A nova lei de guarda compartilhada, 03/12/15

 

Visando a proteção da criança, que merece uma maior atenção em casos de divórcio e conflitos de família, existem leis que protegem e fazem valer os seus direitos. As legislações que se destinam a sua proteção podem ser verificadas com a consagração do princípio da igualdade entre homens e mulheres na Constituição Federal de 1988 e pela proibição de qualquer denominação discriminatória entre os filhos com a promulgação do Código Civil de 2002.

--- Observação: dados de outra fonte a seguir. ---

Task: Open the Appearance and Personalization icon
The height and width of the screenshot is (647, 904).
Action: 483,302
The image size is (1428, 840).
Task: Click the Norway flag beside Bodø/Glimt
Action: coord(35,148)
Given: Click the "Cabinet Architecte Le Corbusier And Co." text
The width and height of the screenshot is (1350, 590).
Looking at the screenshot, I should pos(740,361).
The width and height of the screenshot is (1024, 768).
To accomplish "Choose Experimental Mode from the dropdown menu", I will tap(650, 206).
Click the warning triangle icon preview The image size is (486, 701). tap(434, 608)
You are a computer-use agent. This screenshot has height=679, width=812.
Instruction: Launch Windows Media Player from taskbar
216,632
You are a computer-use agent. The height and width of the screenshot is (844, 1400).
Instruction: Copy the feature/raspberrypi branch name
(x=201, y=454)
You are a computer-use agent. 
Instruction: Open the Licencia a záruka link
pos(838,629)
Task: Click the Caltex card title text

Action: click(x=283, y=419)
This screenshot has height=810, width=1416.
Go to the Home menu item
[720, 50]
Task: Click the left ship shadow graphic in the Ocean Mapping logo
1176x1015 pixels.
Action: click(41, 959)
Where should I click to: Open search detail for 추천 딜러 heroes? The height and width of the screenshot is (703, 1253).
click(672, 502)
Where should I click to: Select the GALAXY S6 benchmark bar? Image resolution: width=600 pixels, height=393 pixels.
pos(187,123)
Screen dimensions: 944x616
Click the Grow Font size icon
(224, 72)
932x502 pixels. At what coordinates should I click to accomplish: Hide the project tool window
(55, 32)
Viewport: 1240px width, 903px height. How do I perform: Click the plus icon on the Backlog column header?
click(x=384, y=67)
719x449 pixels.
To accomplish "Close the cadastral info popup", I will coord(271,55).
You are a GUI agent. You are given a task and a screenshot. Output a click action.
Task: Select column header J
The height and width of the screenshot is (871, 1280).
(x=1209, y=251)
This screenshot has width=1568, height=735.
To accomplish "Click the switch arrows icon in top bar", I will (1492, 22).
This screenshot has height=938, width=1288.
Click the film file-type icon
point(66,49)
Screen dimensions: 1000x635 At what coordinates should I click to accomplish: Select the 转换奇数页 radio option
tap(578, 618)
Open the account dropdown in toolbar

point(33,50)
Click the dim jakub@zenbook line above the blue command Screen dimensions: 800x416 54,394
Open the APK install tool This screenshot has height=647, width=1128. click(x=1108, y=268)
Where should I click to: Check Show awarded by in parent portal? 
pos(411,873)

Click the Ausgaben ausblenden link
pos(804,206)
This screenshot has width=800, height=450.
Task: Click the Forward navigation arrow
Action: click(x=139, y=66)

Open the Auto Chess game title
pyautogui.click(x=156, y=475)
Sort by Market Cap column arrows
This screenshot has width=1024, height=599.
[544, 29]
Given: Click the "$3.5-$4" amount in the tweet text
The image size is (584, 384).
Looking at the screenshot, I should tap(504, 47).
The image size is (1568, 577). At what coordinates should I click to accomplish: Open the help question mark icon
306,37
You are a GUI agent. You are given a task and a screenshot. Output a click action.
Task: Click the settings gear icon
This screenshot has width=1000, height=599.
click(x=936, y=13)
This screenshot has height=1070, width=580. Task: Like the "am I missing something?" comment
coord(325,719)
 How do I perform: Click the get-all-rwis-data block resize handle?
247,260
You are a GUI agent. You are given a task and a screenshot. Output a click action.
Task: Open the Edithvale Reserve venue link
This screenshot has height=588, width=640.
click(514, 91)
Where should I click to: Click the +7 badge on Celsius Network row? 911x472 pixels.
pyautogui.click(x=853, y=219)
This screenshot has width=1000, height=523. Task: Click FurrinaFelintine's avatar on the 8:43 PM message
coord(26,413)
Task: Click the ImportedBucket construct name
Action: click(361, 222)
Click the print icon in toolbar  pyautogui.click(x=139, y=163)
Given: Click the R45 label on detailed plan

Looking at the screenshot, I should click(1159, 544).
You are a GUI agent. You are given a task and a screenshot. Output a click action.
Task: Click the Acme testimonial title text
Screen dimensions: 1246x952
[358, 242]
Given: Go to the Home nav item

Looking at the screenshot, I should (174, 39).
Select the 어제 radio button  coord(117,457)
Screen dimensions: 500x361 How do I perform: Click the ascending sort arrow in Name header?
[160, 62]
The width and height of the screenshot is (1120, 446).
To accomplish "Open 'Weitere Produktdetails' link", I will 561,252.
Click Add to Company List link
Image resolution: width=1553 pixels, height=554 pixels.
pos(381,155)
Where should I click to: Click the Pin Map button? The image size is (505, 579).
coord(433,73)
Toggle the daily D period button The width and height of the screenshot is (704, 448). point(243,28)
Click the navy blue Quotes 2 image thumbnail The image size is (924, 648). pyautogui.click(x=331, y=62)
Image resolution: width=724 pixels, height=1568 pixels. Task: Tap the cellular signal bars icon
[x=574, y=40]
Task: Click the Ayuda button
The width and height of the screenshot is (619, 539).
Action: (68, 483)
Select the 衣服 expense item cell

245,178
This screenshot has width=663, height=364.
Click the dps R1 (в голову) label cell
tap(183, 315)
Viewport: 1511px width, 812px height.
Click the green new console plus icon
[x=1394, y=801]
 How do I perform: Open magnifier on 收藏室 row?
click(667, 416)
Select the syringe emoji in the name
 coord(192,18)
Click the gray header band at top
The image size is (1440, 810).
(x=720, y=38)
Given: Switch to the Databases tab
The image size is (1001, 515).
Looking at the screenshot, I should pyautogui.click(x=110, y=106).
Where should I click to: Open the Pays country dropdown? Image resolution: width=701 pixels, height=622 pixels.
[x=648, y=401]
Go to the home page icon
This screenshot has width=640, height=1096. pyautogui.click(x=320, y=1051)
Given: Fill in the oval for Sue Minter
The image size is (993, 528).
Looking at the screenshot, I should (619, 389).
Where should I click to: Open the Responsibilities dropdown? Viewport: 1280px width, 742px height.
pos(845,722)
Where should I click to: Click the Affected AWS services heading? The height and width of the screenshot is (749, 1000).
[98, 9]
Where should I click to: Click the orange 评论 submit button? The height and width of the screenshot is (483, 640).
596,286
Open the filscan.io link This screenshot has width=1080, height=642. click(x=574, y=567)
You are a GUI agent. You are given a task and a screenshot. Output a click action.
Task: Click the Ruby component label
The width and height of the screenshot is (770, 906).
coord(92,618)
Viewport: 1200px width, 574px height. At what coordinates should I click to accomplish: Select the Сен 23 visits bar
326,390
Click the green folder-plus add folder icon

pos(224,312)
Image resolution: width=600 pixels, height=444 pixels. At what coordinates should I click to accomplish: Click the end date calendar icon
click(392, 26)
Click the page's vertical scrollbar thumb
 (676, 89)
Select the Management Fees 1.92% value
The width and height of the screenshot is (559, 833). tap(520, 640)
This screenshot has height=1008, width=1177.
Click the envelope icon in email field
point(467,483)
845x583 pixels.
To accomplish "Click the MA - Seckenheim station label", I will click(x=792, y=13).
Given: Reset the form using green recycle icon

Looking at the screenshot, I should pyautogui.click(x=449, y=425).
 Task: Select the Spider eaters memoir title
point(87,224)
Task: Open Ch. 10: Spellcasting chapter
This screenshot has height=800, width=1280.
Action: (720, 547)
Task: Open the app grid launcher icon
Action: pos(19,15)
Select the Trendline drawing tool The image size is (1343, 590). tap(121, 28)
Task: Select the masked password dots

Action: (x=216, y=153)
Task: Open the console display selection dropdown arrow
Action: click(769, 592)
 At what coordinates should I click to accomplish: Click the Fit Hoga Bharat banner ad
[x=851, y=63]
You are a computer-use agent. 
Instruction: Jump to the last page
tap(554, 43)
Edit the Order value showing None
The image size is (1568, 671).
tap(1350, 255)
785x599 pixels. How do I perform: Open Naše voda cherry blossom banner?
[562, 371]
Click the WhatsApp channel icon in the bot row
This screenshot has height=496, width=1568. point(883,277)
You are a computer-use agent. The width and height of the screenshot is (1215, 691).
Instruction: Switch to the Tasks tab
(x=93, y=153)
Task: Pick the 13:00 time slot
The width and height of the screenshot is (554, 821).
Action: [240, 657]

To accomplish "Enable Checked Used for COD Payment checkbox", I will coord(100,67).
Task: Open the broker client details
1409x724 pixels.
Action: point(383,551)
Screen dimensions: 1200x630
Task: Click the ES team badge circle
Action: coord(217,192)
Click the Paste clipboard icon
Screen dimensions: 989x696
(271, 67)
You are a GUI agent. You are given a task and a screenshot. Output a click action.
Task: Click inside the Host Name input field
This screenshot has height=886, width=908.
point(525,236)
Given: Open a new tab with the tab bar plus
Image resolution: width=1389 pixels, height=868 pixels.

O Estatuto da Criança e do Adolescente, a Lei nº 8.069/90, consagra-se como grande avanço no ordenamento jurídico, uma vez que surgiu com o intuito de assegurar os direitos fundamentais dos menores e fazer cumprir a lei através dos meios legais, garantindo às crianças e adolescentes o desenvolvimento físico, mental moral, espiritual e social, em condições de liberdade e de dignidade. Deste modo, passou a ser dever da família, comunidade, sociedade em geral e o Poder Público a garantia desses direitos, conforme preconiza os artigos 3º e 4º do diploma legal mencionado.

No antigo Código Civil de 1916, em razão da indissolubilidade do casamento, a guarda do filho era do cônjuge considerado inocente com o desquite. Maria Berenice Dias leciona que nos casos em que ambos os cônjuges eram considerados culpados, a guarda era da mãe somente se fosse verificado pelo juiz que tal fato não acarretaria nenhum prejuízo de ordem moral aos filhos. No entanto, com a nova legislação foi rompido o sistema que vincula a guarda dos filhos menores à culpa dos cônjuges.

Nosso sistema jurídico atual possui duas modalidades distintas de guarda: a unilateral e compartilhada. A guarda unilateral é atribuída a um só dos genitores ou a alguém que o substitua. Consiste naquela em que um dos cônjuges vai ter a custódia física e é quem vai, a princípio, responder pelos atos dos filhos, enquanto que o outro genitor tem o direito de fiscalizar aquilo que está sendo feito com seu filho, bem como regulamentar as visitas.

Por sua vez, a guarda compartilhada difere-se da unilateral pelo fato de que ambos os genitores mantêm a responsabilidade em relação aos filhos, respondendo por seus atos, e persistindo com todo o complexo de ônus que decorrem do poder familiar, sujeitando-se a pena de multa se agirem dolosa ou culposamente, conforme o artigo 249 do ECA dispõe.